ARBEITSAUFTRAG - Gib aus dem Textauszug über den Film „Der 200 Jahre Mann“ den Abschnitt wörtlich aus, der bei „Sehr seltsam und“ beginnt und bei „wenig Gutes vermuten).“ endet.

TEXTAUSZUG -
——————

Ein Bildungsroman für Roboter 

Sehr seltsam und sehr fremd: "Der 200 Jahre Mann" ist ein unterschätzer
Film über das Ende des Menschen: er fordert die buergerlichen Rechte für
Androiden. Und das in einem Hollywood-Film für Kinder!


Über den Film "Der 200 Jahre Mann" (http://www.200-jahre-mann.de) war in
der deutschen Presse bisher wenig zu lesen, und wenn, dann nichts
Freundliches. Das dürfte nicht zuletzt an Hauptdarsteller Robin Williams
liegen, der in diesem Film einen Roboter spielt, welcher über einen
Zeitraum von 200 Jahren langsam zu Menschen wird. Williams ist fast zum
Synonym für unerträgliche amerikanische Klamotten geworden, auf das die
meisten Filmkritiker inzwischen mit verständlichen Abwehrreflexen reagieren
(und in der Tat läßt bereits das Filmplakat, das Williams mit seinem
Roboter-Alter Ego in "Two thumbs up"-Pose zeigt, wenig Gutes vermuten).
Auch dass Regisseur Chris Columbus für Filme wie "Kevin - allein zuhause"
und "Mrs. Doubtfire" (ebenfalls mit Robin Williams) verantwortlich ist,
macht den Film wohl kaum weniger verdächtig.

——————

EXTRAHIERTE DATENSÄTZE -
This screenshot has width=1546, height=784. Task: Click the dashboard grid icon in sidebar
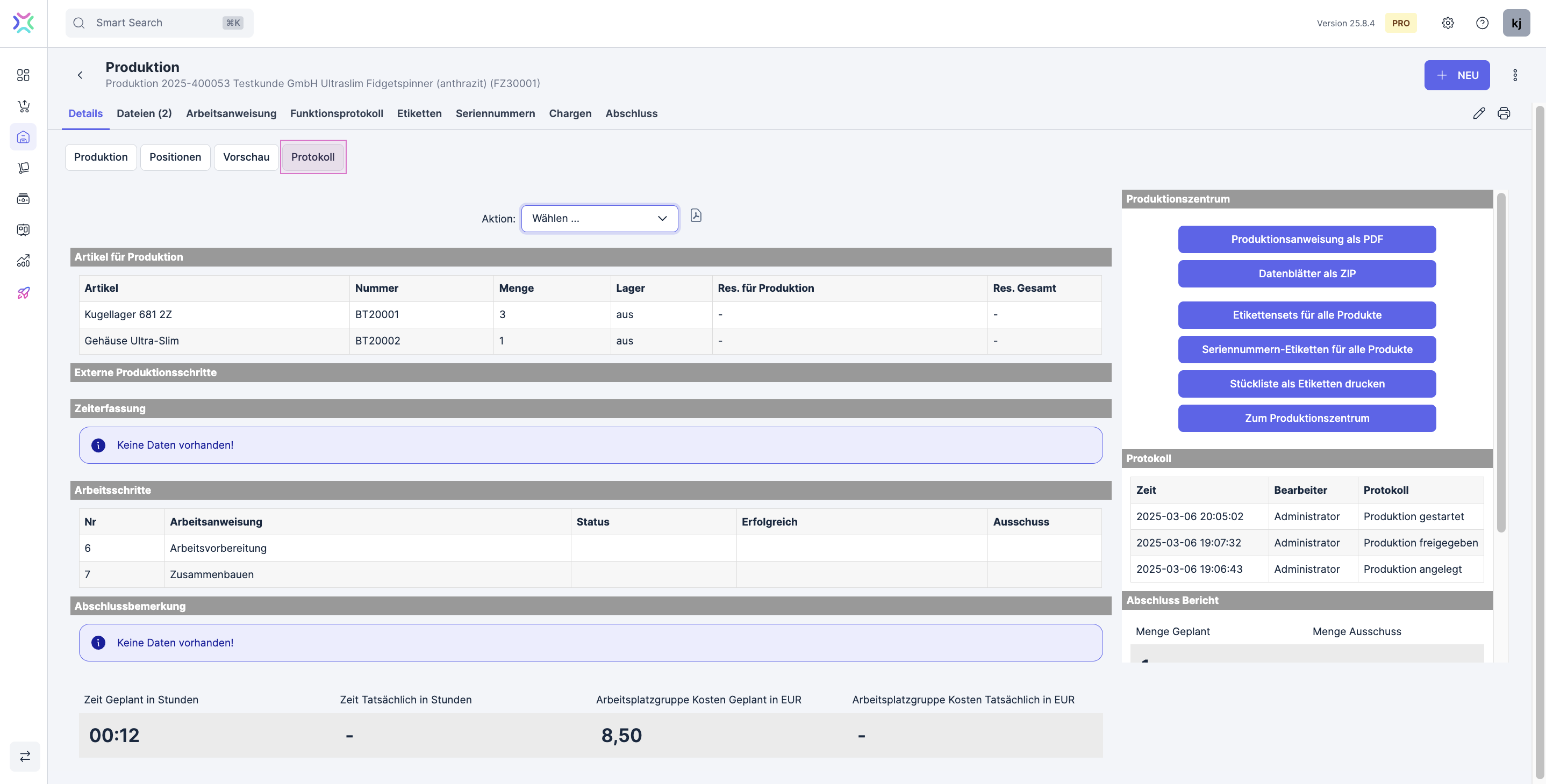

——————

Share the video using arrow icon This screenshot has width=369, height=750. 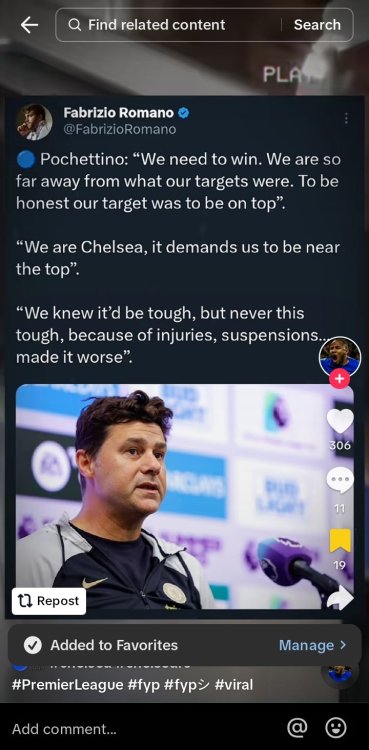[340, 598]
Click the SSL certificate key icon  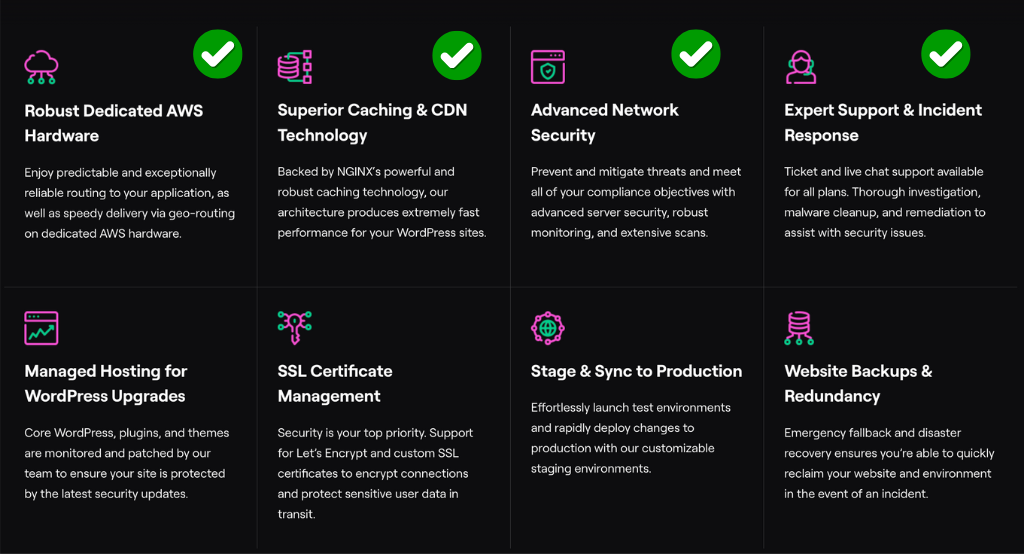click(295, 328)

——————

ENDERGEBNIS -
Sehr seltsam und sehr fremd: "Der 200 Jahre Mann" ist ein unterschätzer
Film über das Ende des Menschen: er fordert die buergerlichen Rechte für
Androiden. Und das in einem Hollywood-Film für Kinder!


Über den Film "Der 200 Jahre Mann" (http://www.200-jahre-mann.de) war in
der deutschen Presse bisher wenig zu lesen, und wenn, dann nichts
Freundliches. Das dürfte nicht zuletzt an Hauptdarsteller Robin Williams
liegen, der in diesem Film einen Roboter spielt, welcher über einen
Zeitraum von 200 Jahren langsam zu Menschen wird. Williams ist fast zum
Synonym für unerträgliche amerikanische Klamotten geworden, auf das die
meisten Filmkritiker inzwischen mit verständlichen Abwehrreflexen reagieren
(und in der Tat läßt bereits das Filmplakat, das Williams mit seinem
Roboter-Alter Ego in "Two thumbs up"-Pose zeigt, wenig Gutes vermuten).